The question that the rest of the fans have to face is whether they are prepared to pay £175, £250 or the instalments plan of £200 to give Bradford City the best chance of having a strong squad in 2009-10, regardless of which division they are playing in. The alternatives – a weaker squad and/or paying £20 a game and presumably not getting to as many, if any, matches – are just about all there is to consider. This is the financial reality of being a Bradford City supporter.

The league could shake this week as administration Thursday nears

One could hardly have guessed it this morning reading a collection of newspaper headlines about Christiano Ronaldo will leave England because of a lack of protection from Referees and how one side of Manchester are being told they should pay £30m for a player who could not find the net on the other side that around a tenth of the professional clubs in the country are battling with the decision as to whether they should go into administration by Thursday.

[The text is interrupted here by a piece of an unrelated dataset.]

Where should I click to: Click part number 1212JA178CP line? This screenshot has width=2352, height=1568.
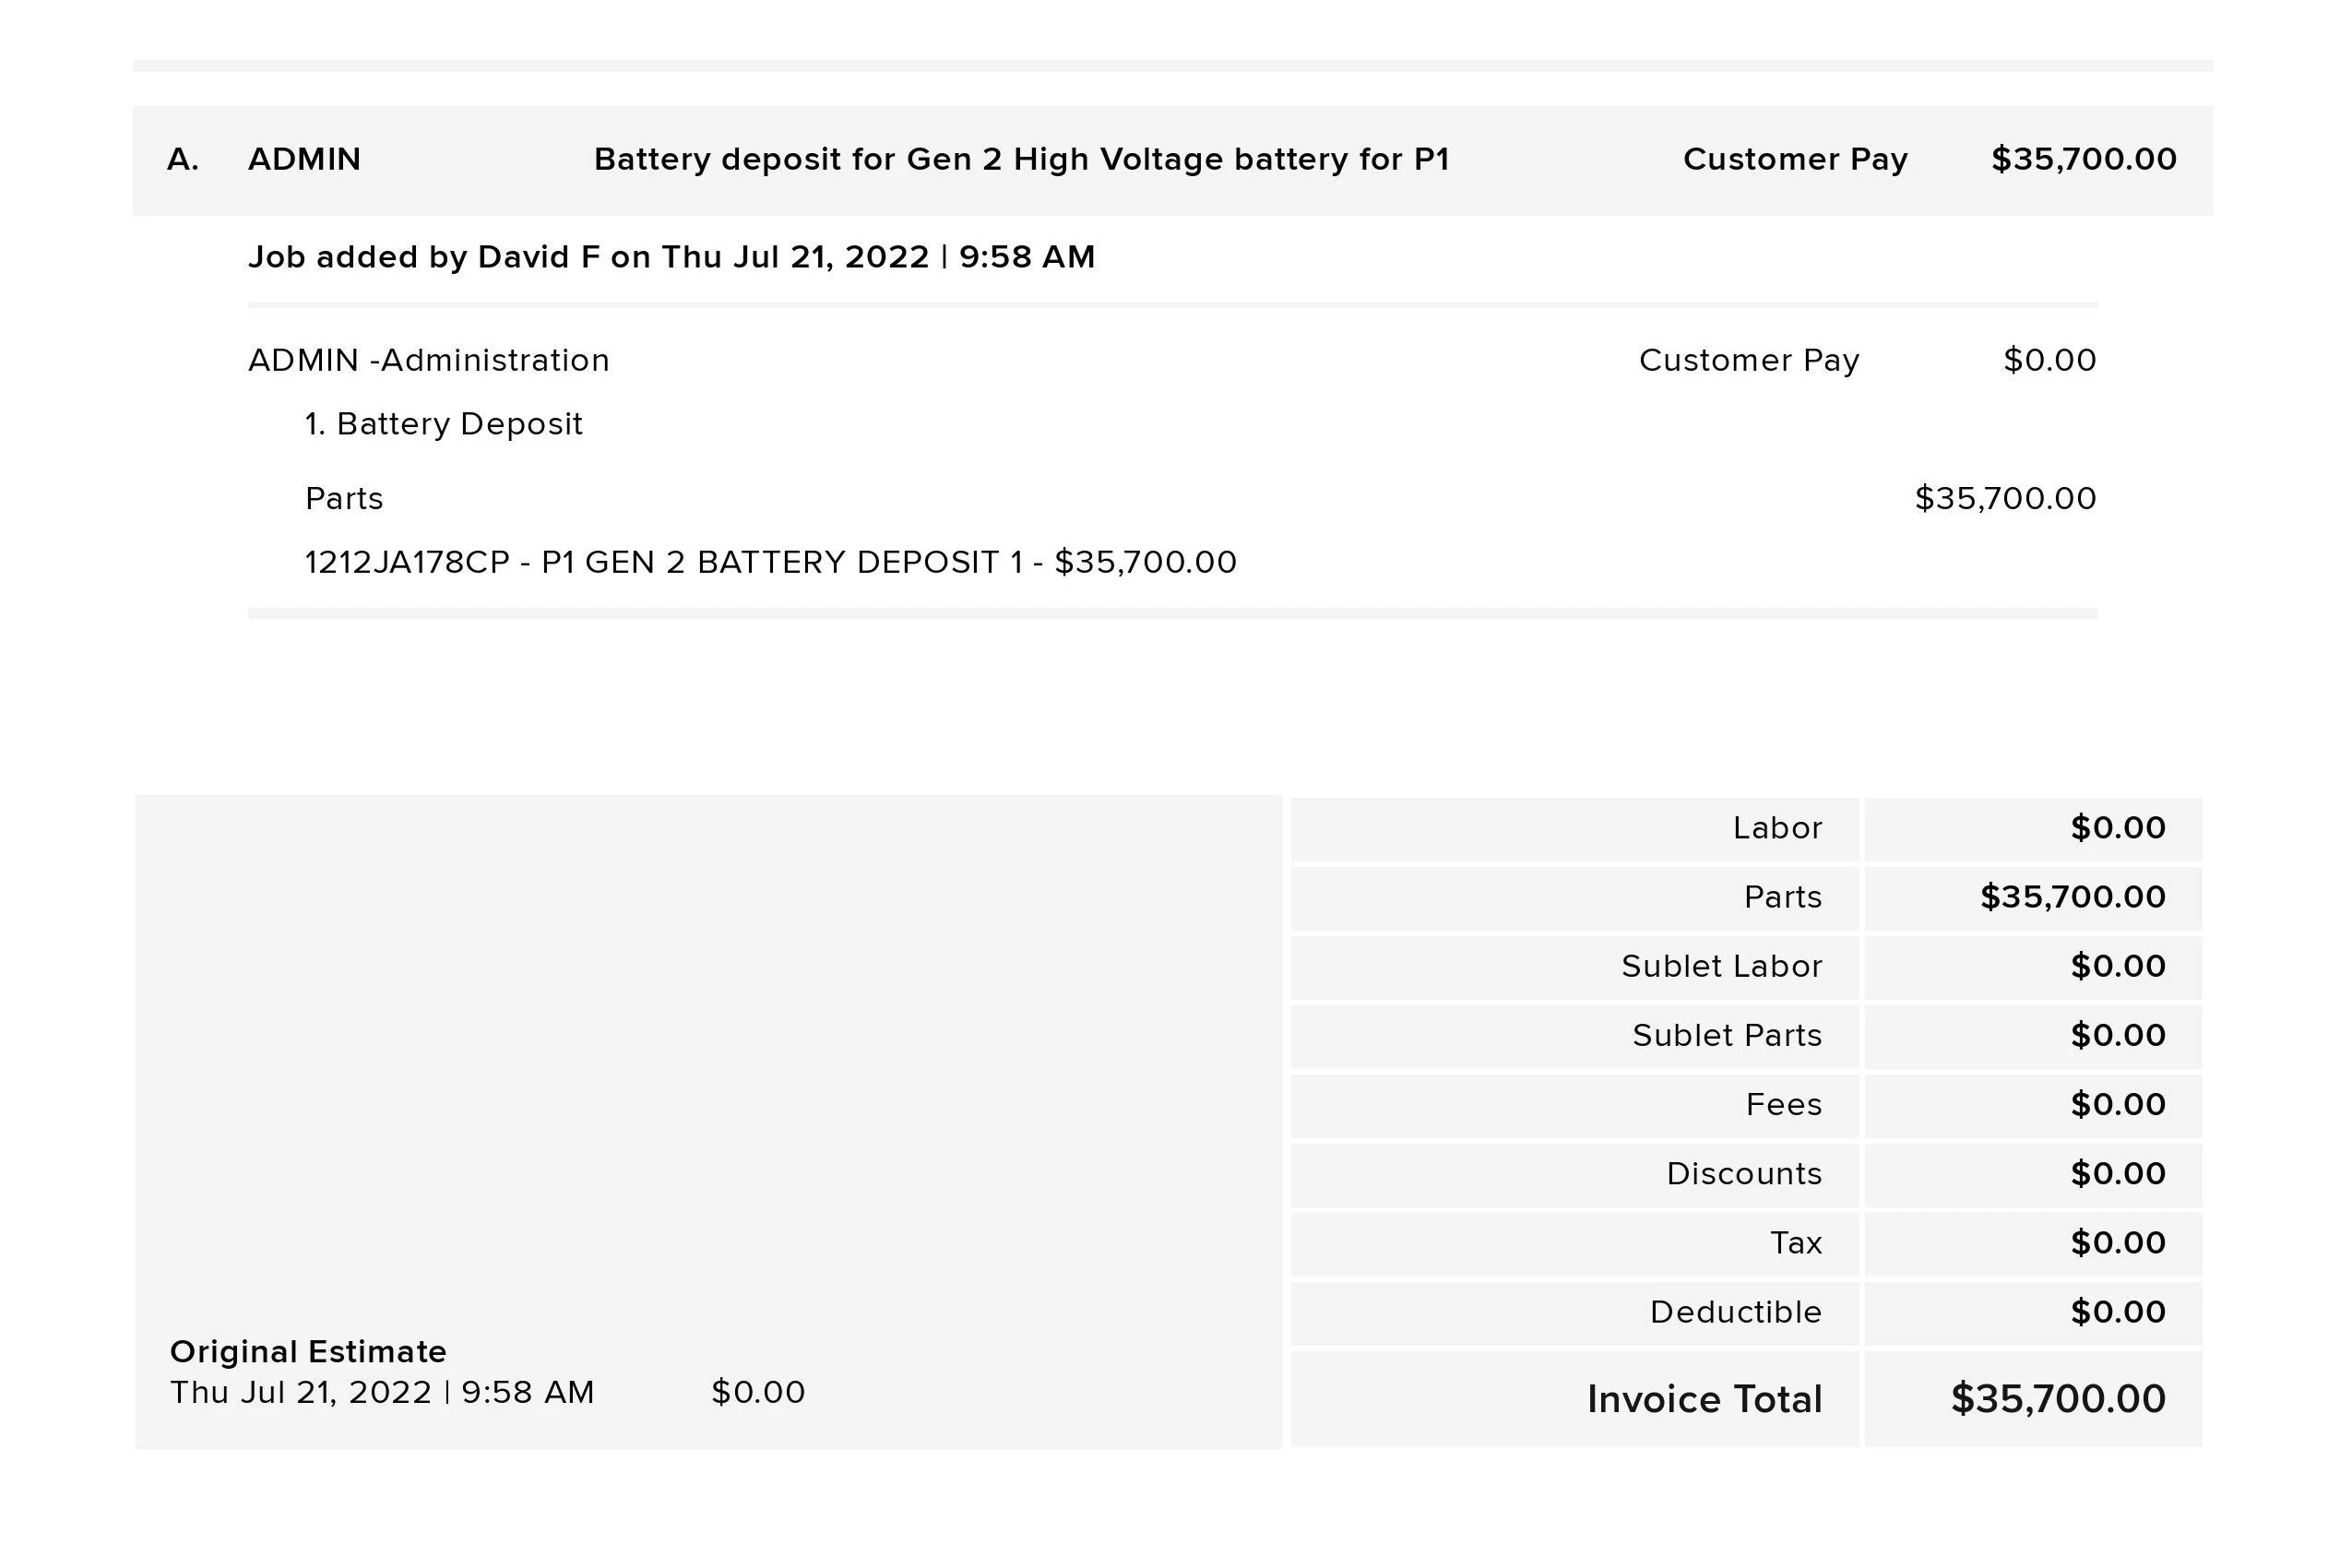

Thursday – the third in March – is football’s deadline for having ten point penalties given to the current season’s total rather than next. The problems of exiting administration are such a fifteen point penalty on exiting without the CVA that City twice had in place is practically guaranteed should you be looking a wiping out debts for the start of next season and not be under administration by Thursday then a club would start the year on minus fifteen and not minus twenty-five and as AFC Bournemouth and Rotherham have proved – that is not a killer blow.

My thoughts on punishment for clubs entering and exiting administration differ from other but mostly these articles and the debate on the subject assume that the fifteen point penalty – which is discretionary – will be levied and not the punishment which Rochdale’s Chris Dunphy would unilaterally dish out which would be expulsion from the league.

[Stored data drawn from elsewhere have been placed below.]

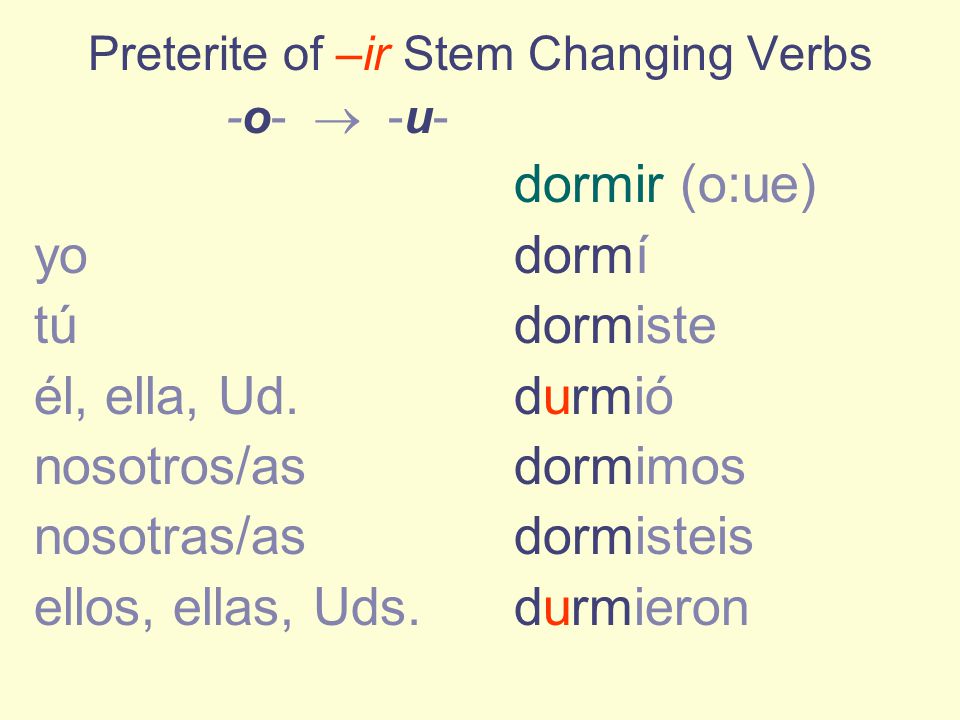
Task: Select the pronoun 'tú'
Action: point(55,324)
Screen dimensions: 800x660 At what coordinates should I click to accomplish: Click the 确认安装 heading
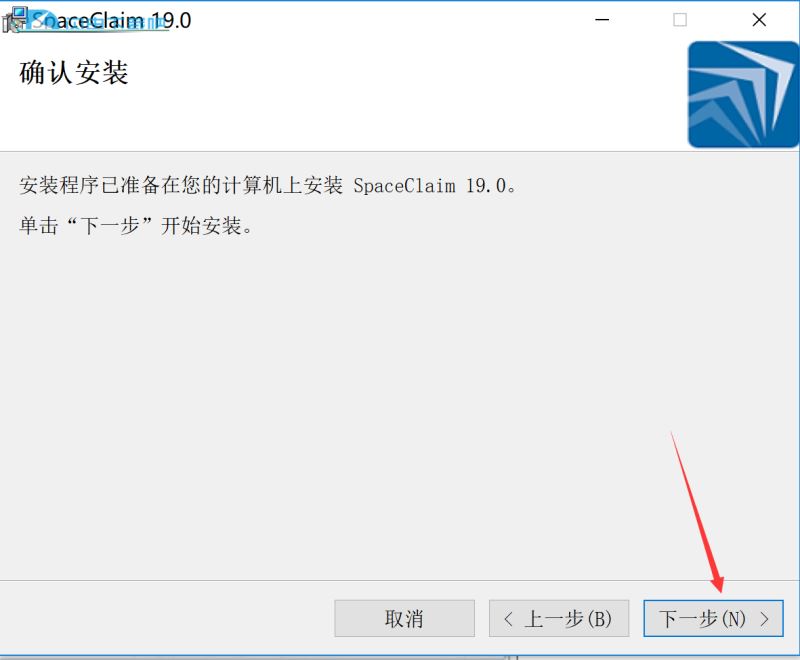(x=73, y=72)
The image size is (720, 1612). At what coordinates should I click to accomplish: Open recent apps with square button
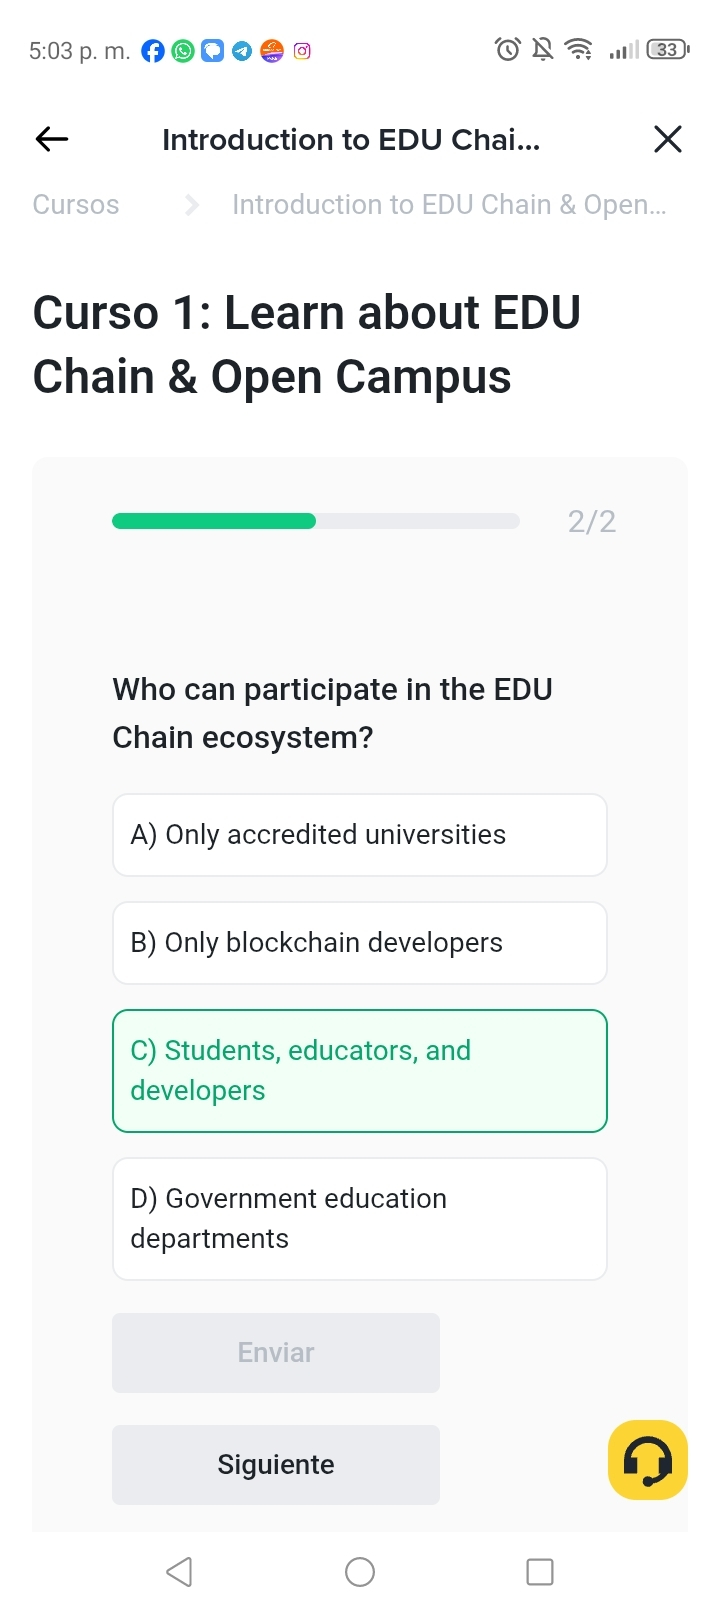click(x=540, y=1572)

The wording of the League’s rules is always hard to come by but to paraphrase would be to say that a club that exits administration without a CVA in place is expelled from the League unless there are exceptional circumstances which in the cases of Leeds United, Rotherham United, Luton Town and AFC Bournemouth there have been. If a circumstance happens every time it is not “exceptional”. The Football League were probably acting within the interests of protectionism in ensuring that they do not lose those four clubs and that is probably no bad thing.

That they continue to do so depends on how much sympathy the likes of Rochdale’s Chris Dunphy can drum up in his well meaning if scattershot campaign for good governance in football. If football becomes populated with enough Dunphys then the next vote on is a club can exit without CVA and retain a place in the League will be to the negative and someone will be cast down to the lowest of the low level of the football pyramid.

Bradford City’s governance is managed by virtue of a chunk of cash put in by Mark Lawn who hopes that attendances can be retained for future season. That we have not brought in player x or player y down to an unwillingness to go back down the route of unrealistic debt and something that we should all be happy about as City fans.

What must Chris Dunphy feel about Brentford – £10m in debt and hoping for promotion to pay the bills – running away with the League Two? Probably the same as I feel but Chris Dunphy gets a vote he could mobilise against them if they end up in the poor house. Would Chris Dunphy vote that Luton, that Rotherham, that Leeds should have been thrown out of the Football League and effectively ended as football clubs?

This is the judgement the reportedly ten clubs who are considering entering administration in the next two days are making. Will they be added to the list of exceptions or will the hand become the wrist and will one, two, five, ten clubs not be making it to next season?

And if they do will they be taking ten point penalties that mean the table on Friday will differ drastically from that on Wednesday?